Feri menilai pertimbangan hakim yang menilai pernyataan Jaksa Agung sebagai tindakan pemerintahan adalah cacat substansi. Pasalnya, Feri menilai hal itu didasarkan pada keyakinan hakim tanpa melihat bukti yang mendukung.
"PTUN Jakarta juga melanggar beberapa ketentuan yang diwajibkan dalam halaman 115 PTUN memberikan pertimbangan bahwa tindakan Jaksa Agung dikualifikasikan sebagai tindakan pemerintahan, ucapan di DPR adalah cacat substansi, karena pernyataan tersebut tidak sesuai dengan fakta sebenarnya, dalam menentukan terbukti atau tidak maka hakim berkewajiban menjelaskan peraturan mana yang dilanggar, karena memang tidak ada peraturan yang dilanggar. Hakim memformulasikan berdasarkan keyakinan saja, tanpa bukti yang memadai dan kemudian lalai, membuat pertimbangan yang benar berkaitan pelanggaran Jaksa Agung sehingga dikategorikan sebagai cacat substansi," ungkapnya.
Feri mengatakan Kejagung pun tengah menyiapkan langkah hukum. Dalam waktu dekat Kejagung akan mengajukan upaya banding.
"Melihat pada banyaknya kesalahan-kesalahan yang dilakukan oleh PTUN Jakarta dalam memeriksa dan mengadili perkara ini, banyaknya kewajiban pemeriksaan alat bukti yang tidak dilakukan oleh pengadilan PTUN dan banyaknya kesimpulan-kesimpulan yang dibuat tidak berdasarkan kepada alat bukti yang ada, maka kami mempersiapkan diri bahwa putusan ini adalah putusan yang tidak benar dan kami harus melakukan banding atas satu putusan yang tidak berdasarkan kepada hukum acara yang seharusnya dilakukan," kata Feri.
Feri menerangkan hakim PTUN telah mengabaikan alat bukti dari saksi ahli. Hakim pun, sebut Feri, tidak menilai keterangan ahli yang merupakan kewajibannya berkaitan dengan alat bukti.

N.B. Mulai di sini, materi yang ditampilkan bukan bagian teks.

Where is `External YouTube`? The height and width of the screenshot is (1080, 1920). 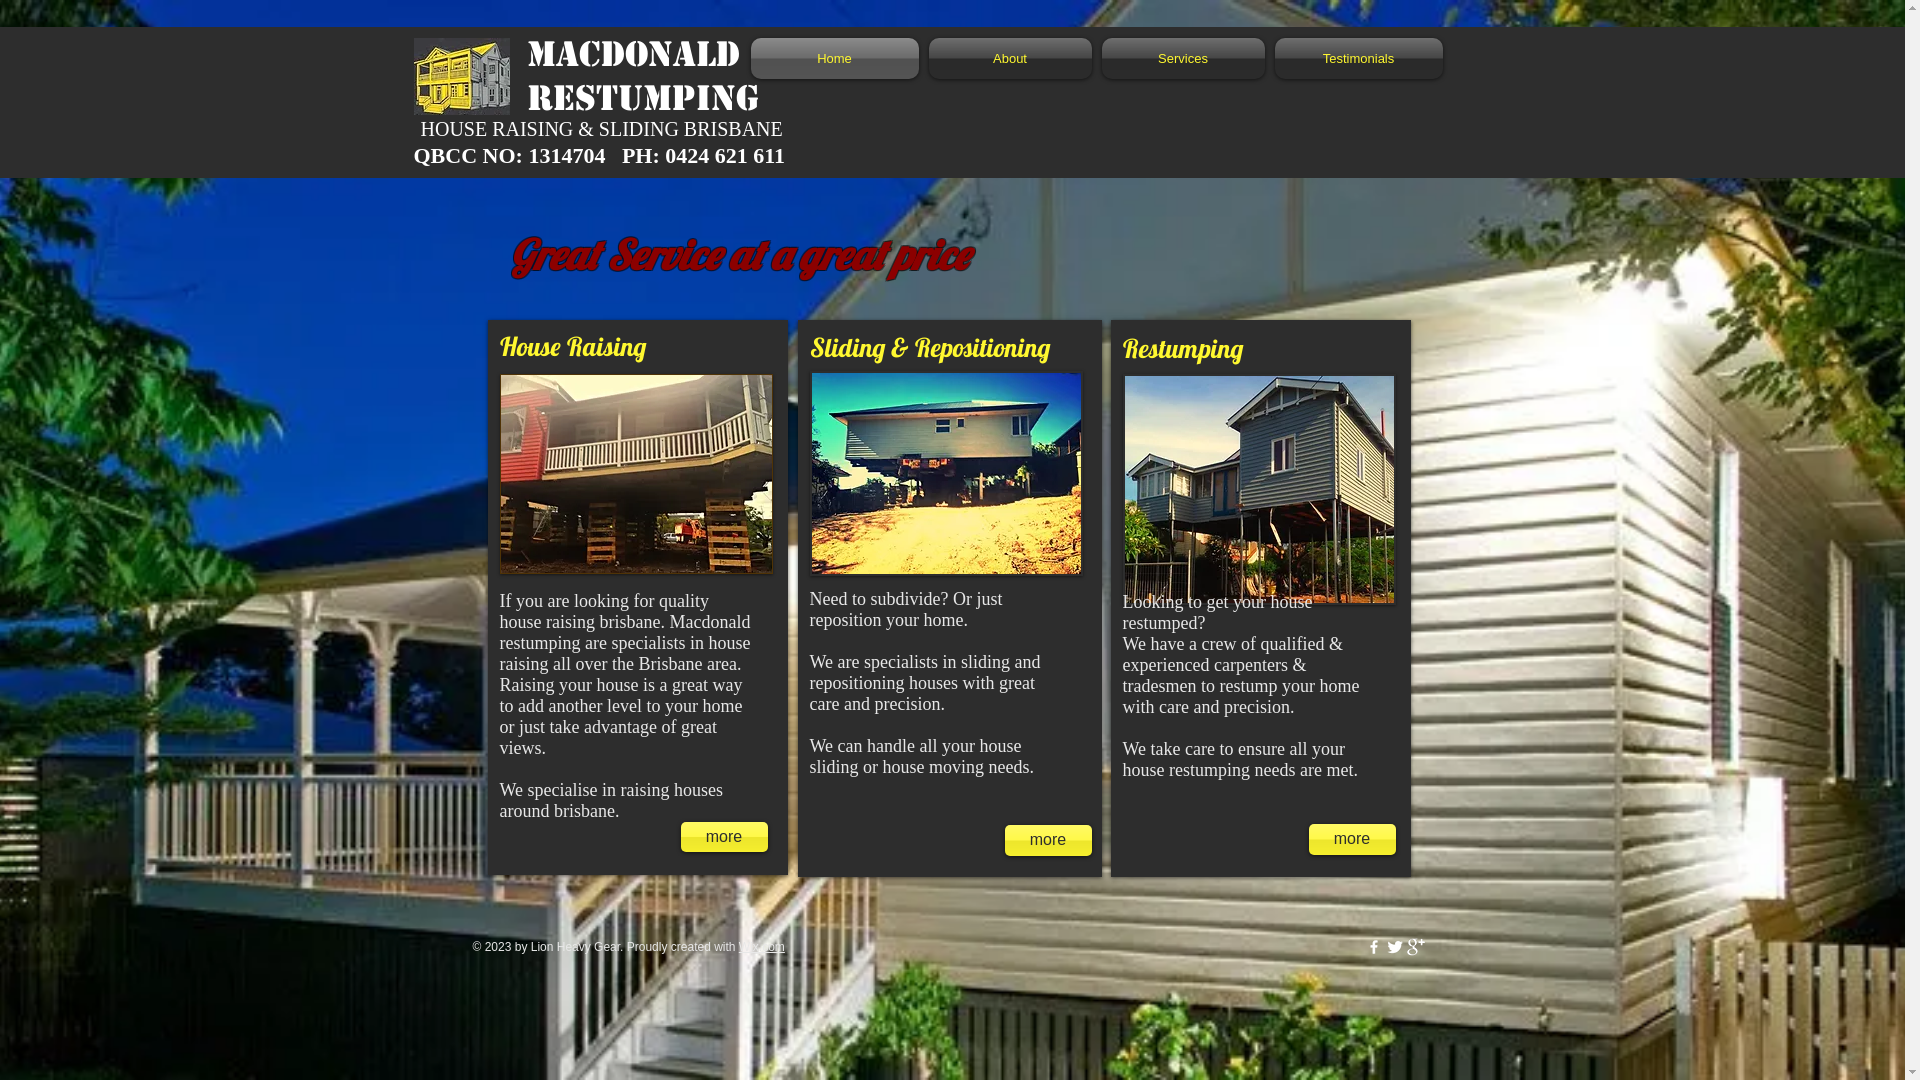 External YouTube is located at coordinates (1242, 199).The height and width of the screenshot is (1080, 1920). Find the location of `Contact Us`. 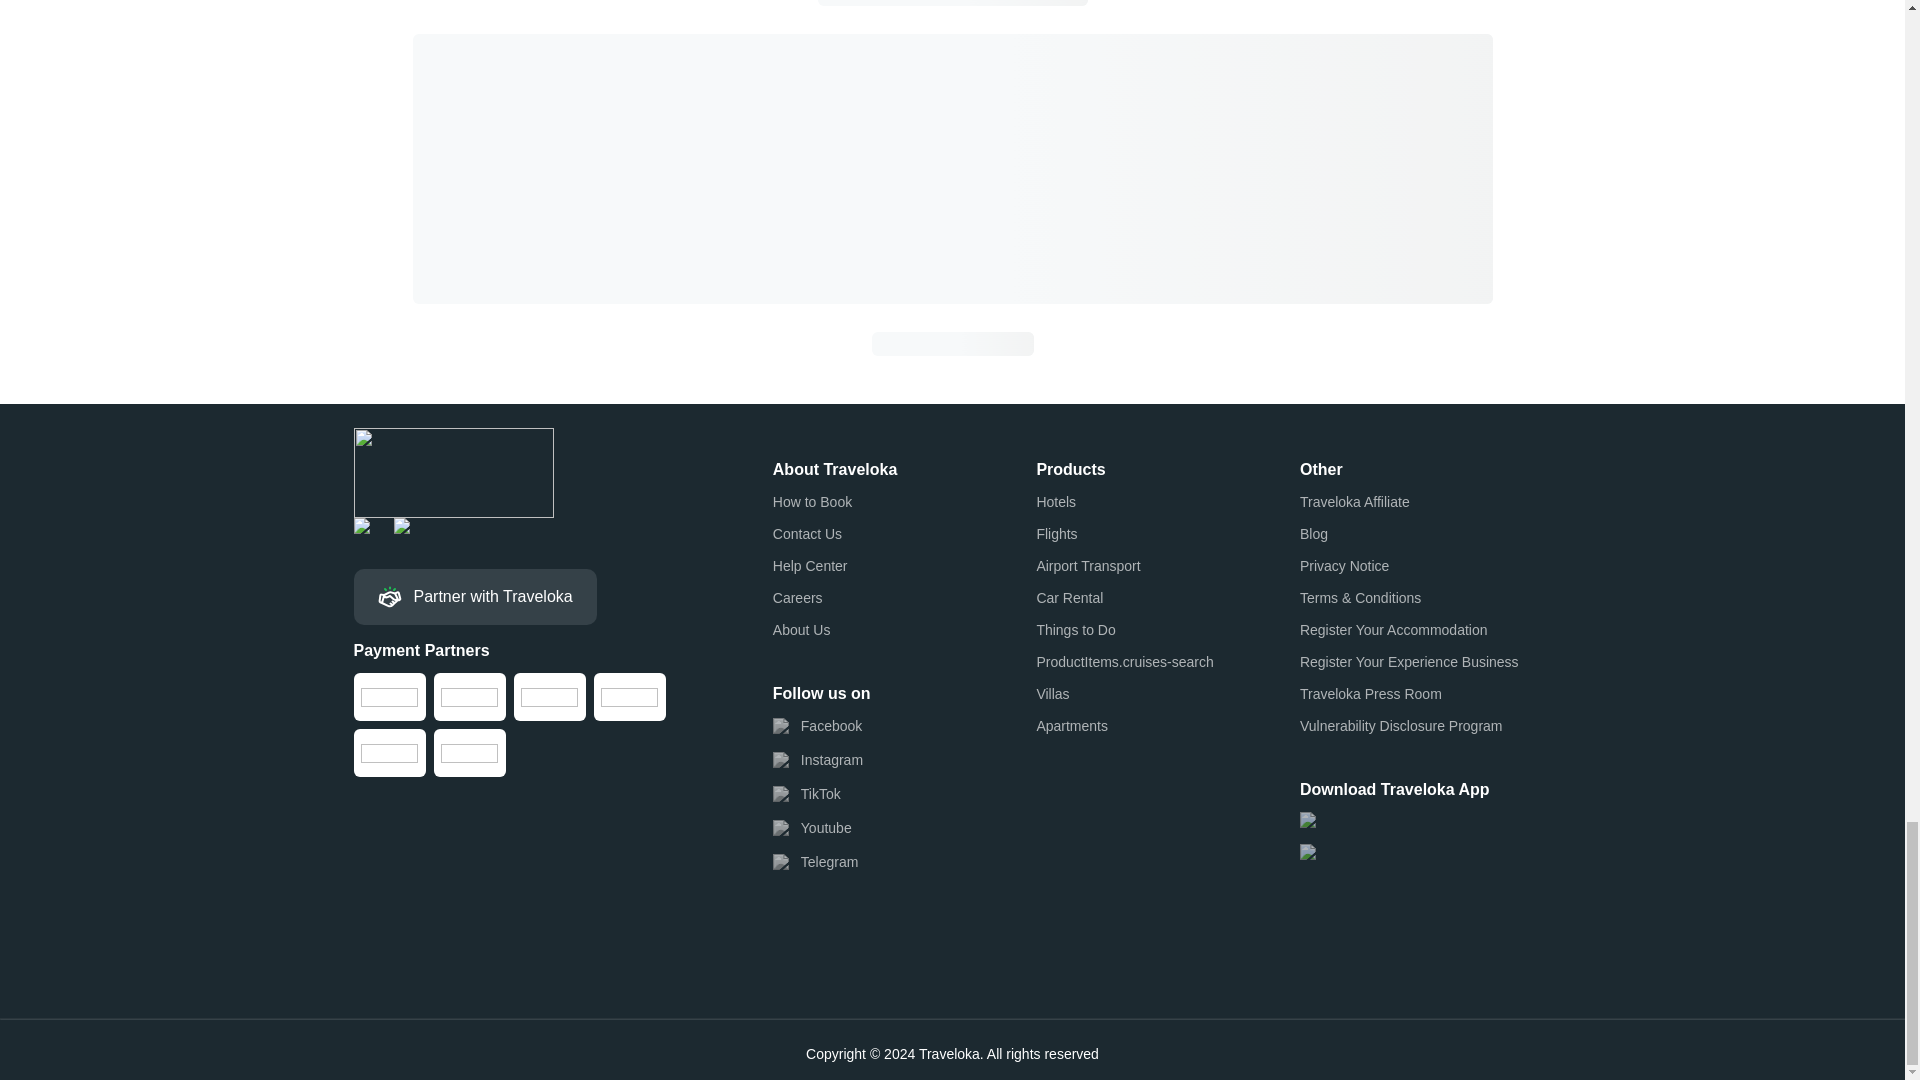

PTUN Jakarta: Pernyataan Jaksa Agung soal Kasus Semanggi Mengandung Kebohongan
Sebelumnya Jaksa Agung ST Burhanuddin divonis PTUN Jakarta telah melakukan perbuatan melawan hukum. Putusan itu terkait 'pernyataan' Jaksa Agung di DPR soal status pelanggaran HAM di kasus Semanggi I dan II.
Hal itu terungkap dalam putusan PTUN Jakarta yang dilansir website Mahkamah Agung (MA), Kamis (5/11/2020). Kasus bermula saat Jaksa Agung menyatakan dalam Rapat Kerja antara Komisi III DPR RI dan Jaksa Agung RI pada tanggal 16 Januari 2020:
... Peristiwa Semanggi I dan Semanggi II yang sudah ada hasil rapat paripurna DPR RI yang menyatakan bahwa peristiwa tersebut bukan merupakan pelanggaran HAM berat, seharusnya Komnas HAM tidak menindaklanjuti karena tidak ada alasan untuk dibentuknya Pengadilan ad hoc berdasarkan hasil rekomendasi DPR RI kepada Presiden untuk menerbitkan Keppres pembentukan Pengadilan HAM ad hoc sesuai Pasal 43 ayat (2) UU No. 26 Tahun 2000 tentang Pengadilan HAM.
"Tindakan Tergugat sebagaimana yang dimaksud objek sengketa adalah tidak sesuai dengan fakta yang sesungguhnya atau setidak-tidaknya Tergugat tidak menguraikan proses penyelidikan secara lengkap, tindakan Tergugat demikian cenderung mengabaikan/menyembunyikan fakta mengenai kewajiban yang masih diemban institusi Kejaksaan selaku penyidik yang dapat menimbulkan ketidakpastian hukum," ujar majelis PTUN Jakarta.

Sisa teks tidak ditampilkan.